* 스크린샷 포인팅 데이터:
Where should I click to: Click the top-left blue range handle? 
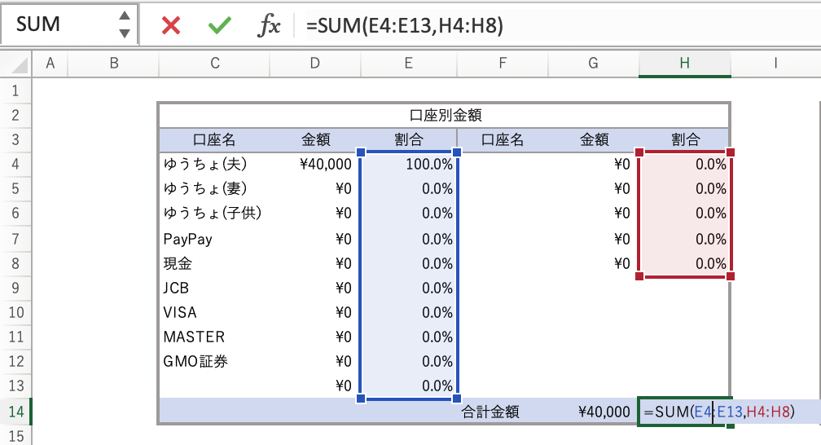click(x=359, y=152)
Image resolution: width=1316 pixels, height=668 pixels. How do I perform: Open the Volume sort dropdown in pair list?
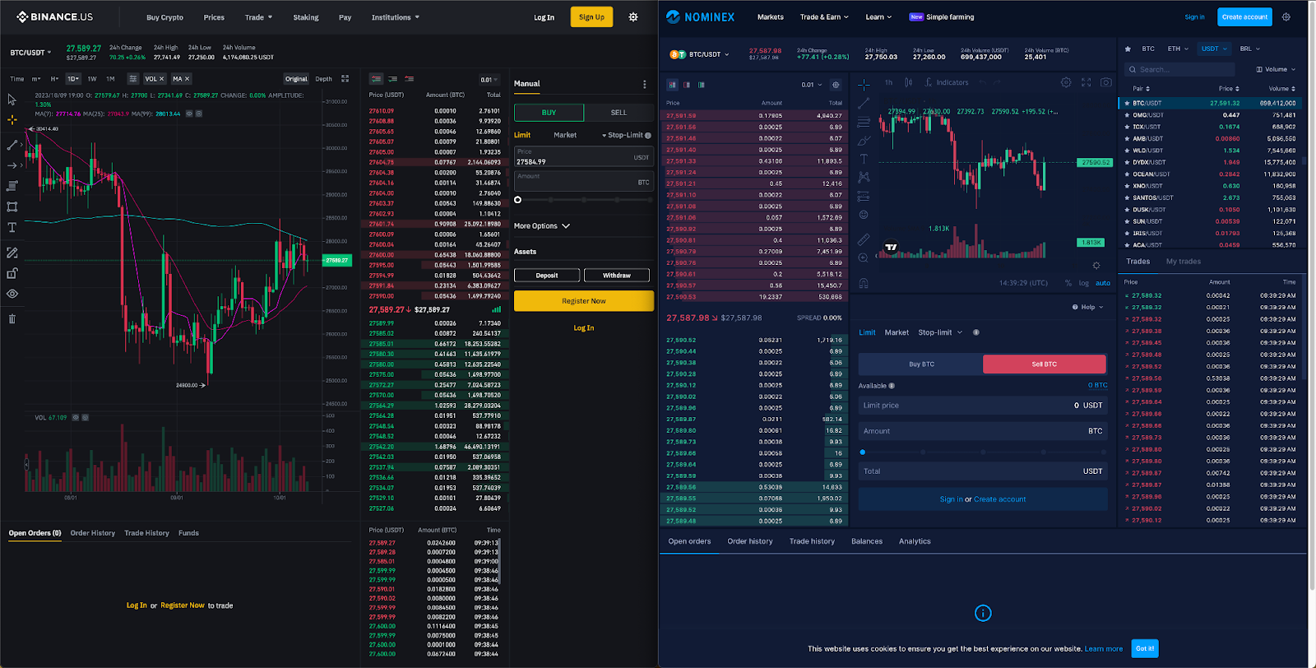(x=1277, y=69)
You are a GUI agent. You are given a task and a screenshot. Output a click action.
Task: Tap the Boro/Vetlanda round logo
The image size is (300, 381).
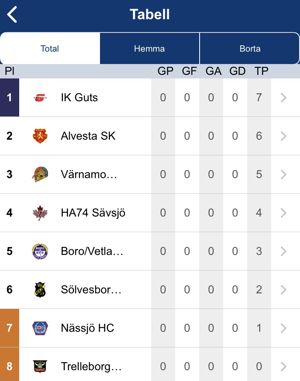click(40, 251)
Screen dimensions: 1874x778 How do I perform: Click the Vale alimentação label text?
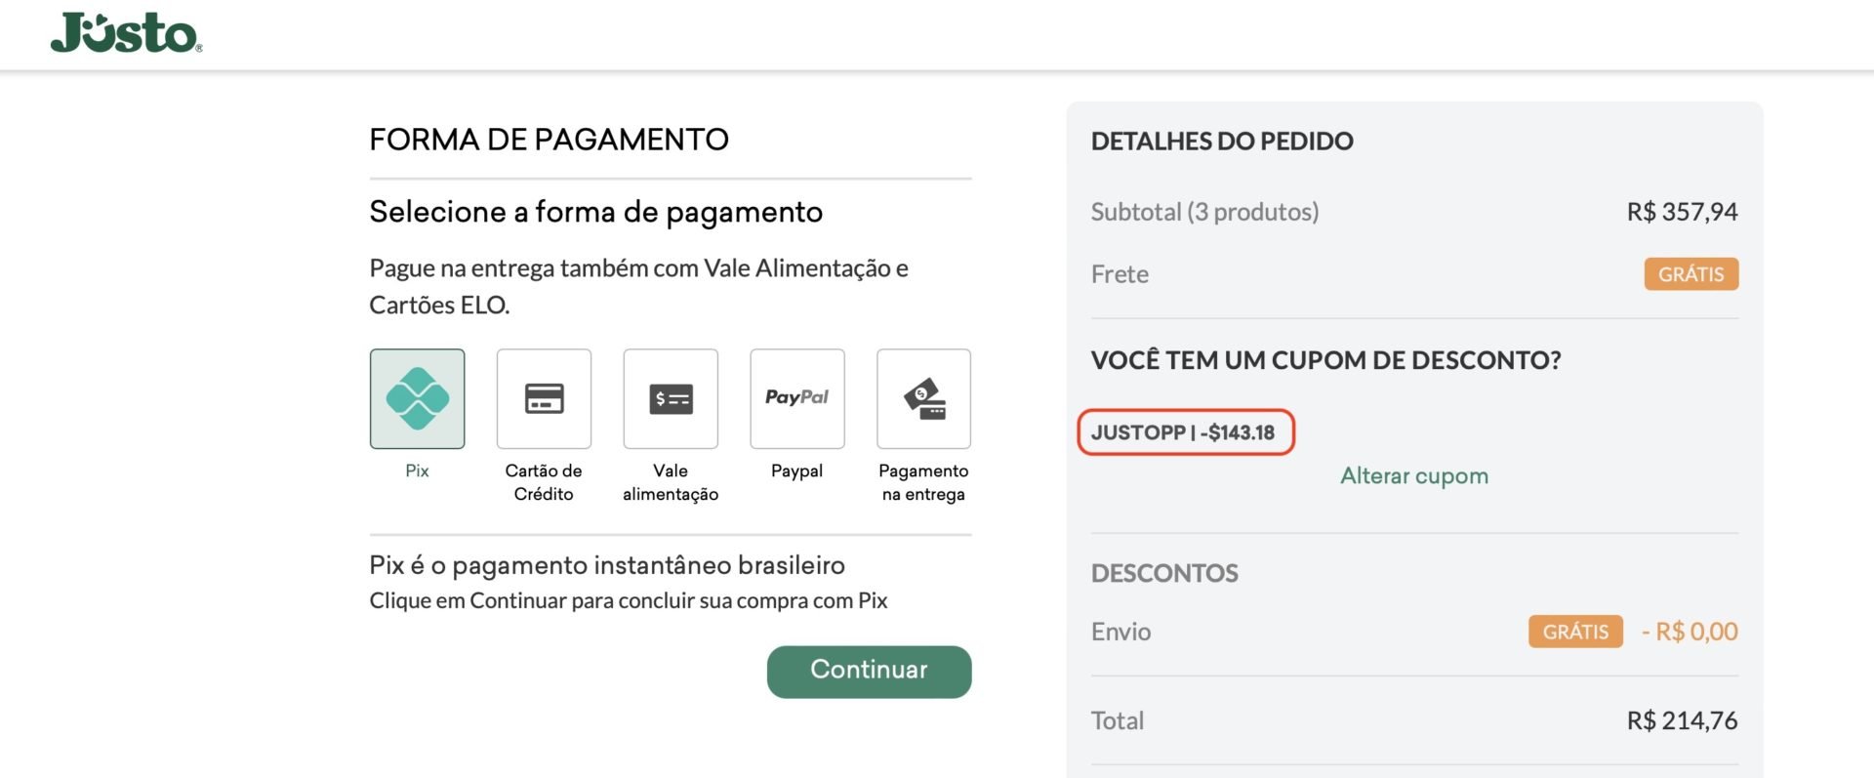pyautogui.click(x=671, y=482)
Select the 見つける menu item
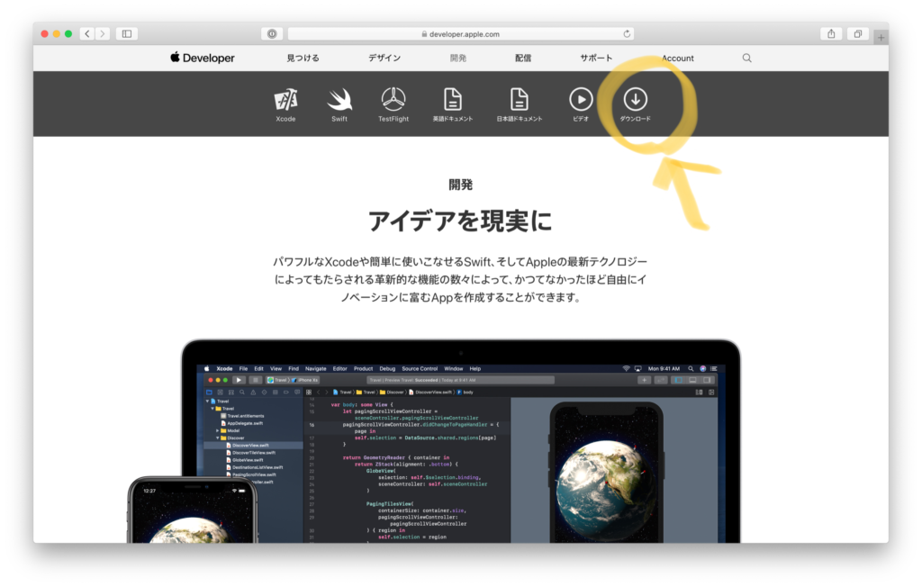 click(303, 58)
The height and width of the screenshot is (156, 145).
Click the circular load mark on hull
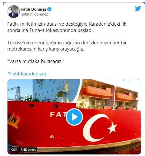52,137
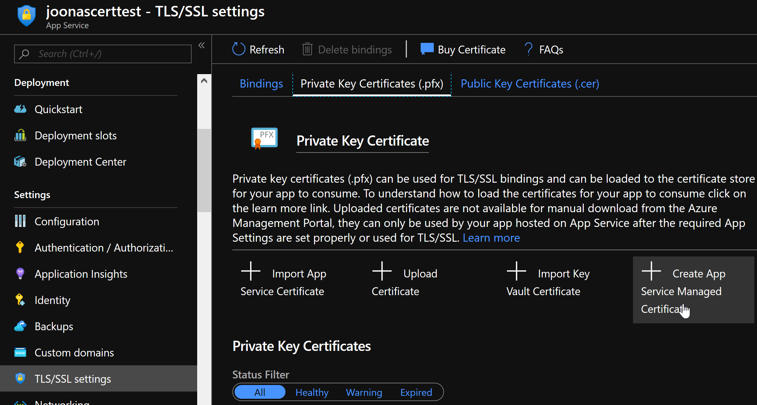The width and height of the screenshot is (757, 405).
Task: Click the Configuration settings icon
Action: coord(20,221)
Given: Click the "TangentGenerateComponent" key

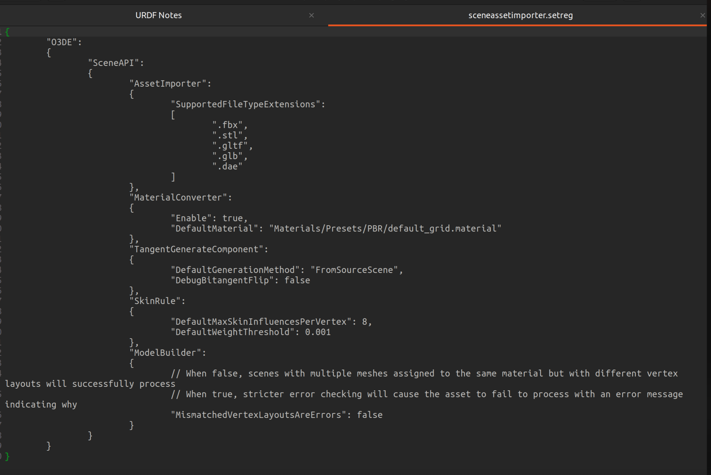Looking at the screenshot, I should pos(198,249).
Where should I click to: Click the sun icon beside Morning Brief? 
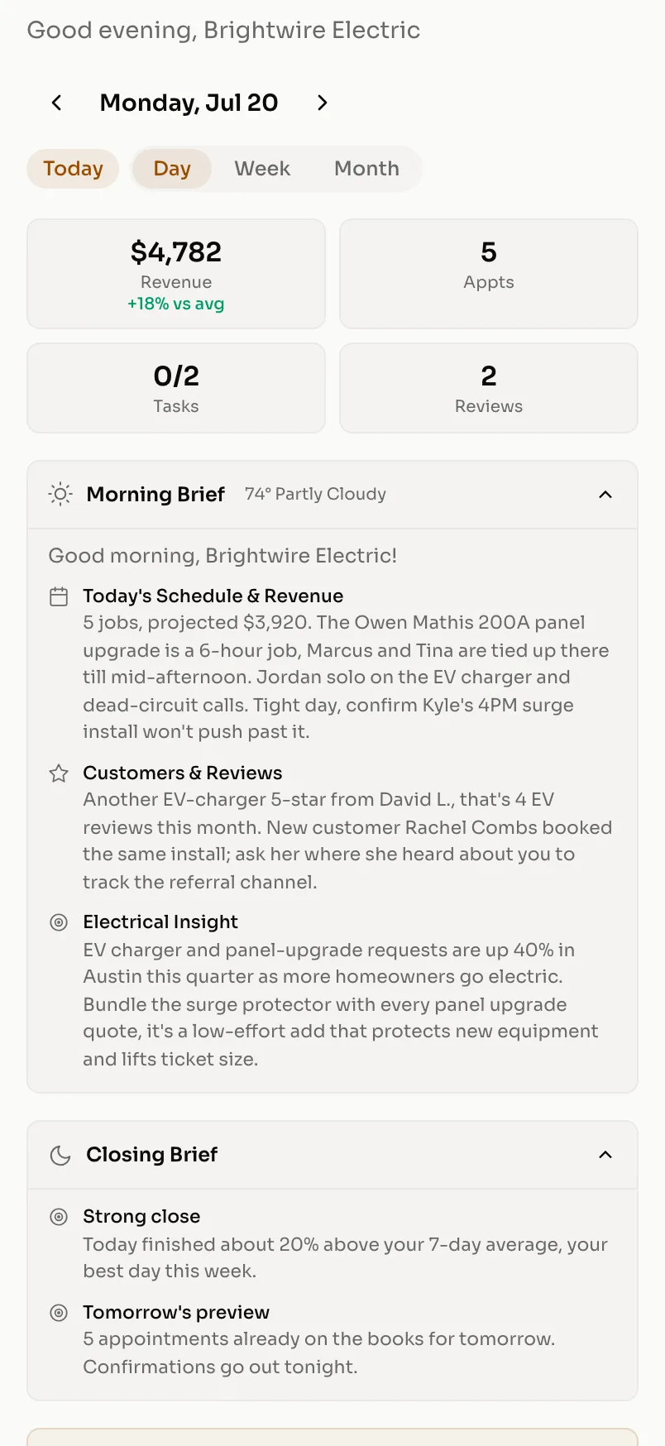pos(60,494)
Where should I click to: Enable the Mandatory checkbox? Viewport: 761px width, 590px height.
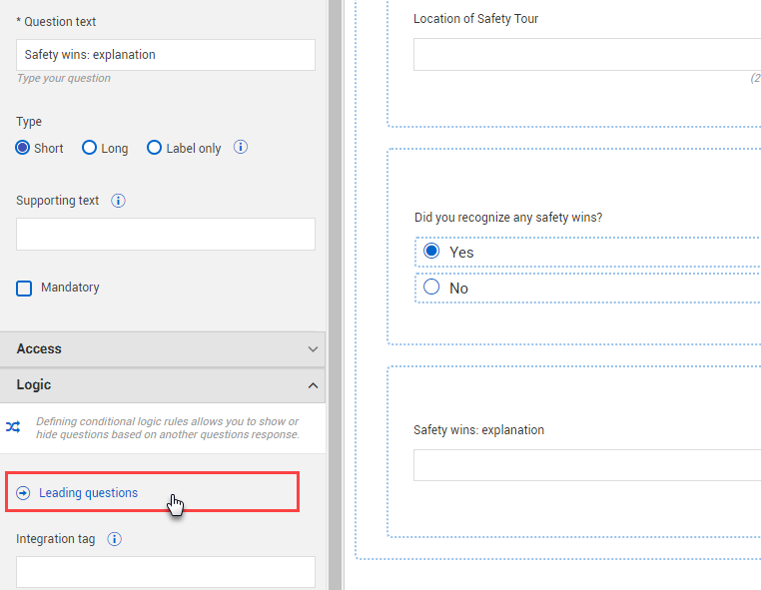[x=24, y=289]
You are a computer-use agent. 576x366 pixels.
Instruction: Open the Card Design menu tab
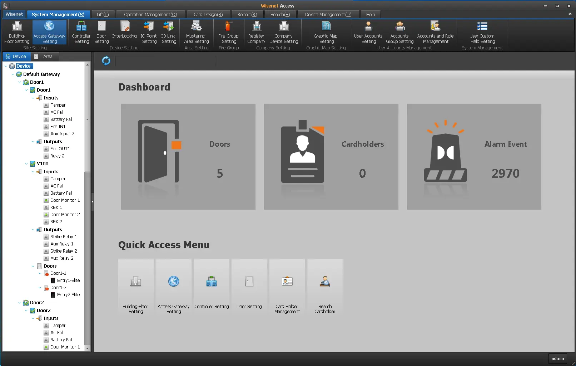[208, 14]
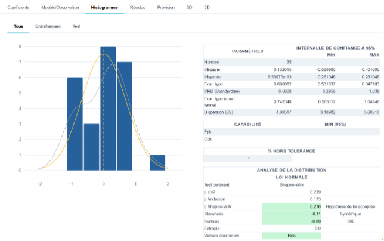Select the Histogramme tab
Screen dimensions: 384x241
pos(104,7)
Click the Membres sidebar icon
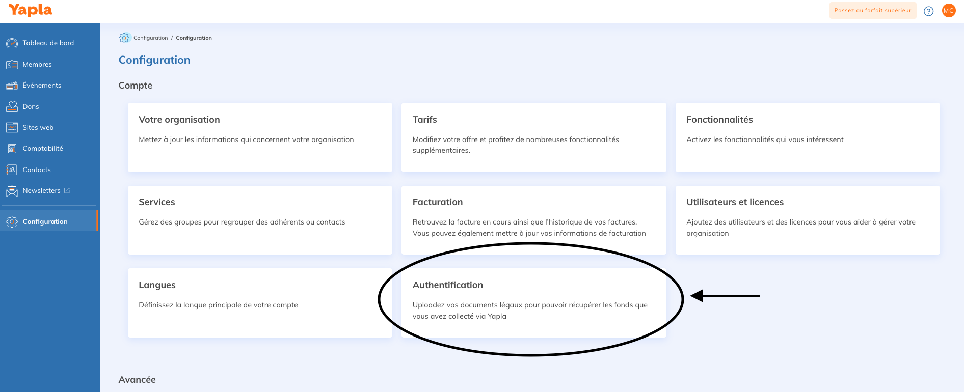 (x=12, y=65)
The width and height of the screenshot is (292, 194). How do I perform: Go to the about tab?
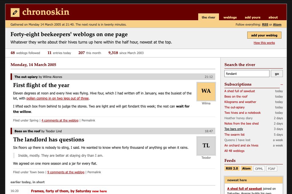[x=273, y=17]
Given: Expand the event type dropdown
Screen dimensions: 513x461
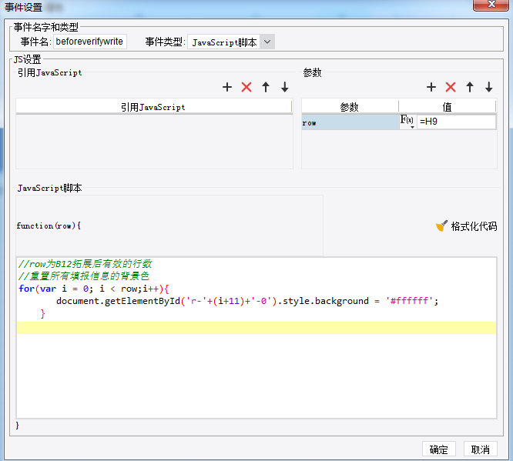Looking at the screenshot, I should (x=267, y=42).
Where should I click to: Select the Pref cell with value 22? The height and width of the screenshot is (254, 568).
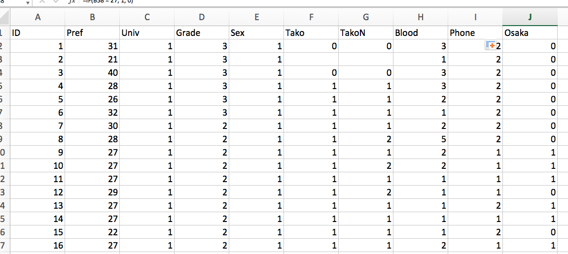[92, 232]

* 과제 요구사항: 항목의 첫 줄부터 "(x=1277, y=69)"가 들어 있는 줄까지, 양 끝 줄을 포함해 모든 줄을 한 글자도 바꾸지 않고 옮겨 적어 주시겠어요? 그림은 빼고 적으세요.

* 정답 결과:
Where should I click to: Click the top-left blue range handle? 
click(x=359, y=152)
Image resolution: width=1316 pixels, height=668 pixels. How do I perform: Open the Volume sort dropdown in pair list?
(x=1277, y=69)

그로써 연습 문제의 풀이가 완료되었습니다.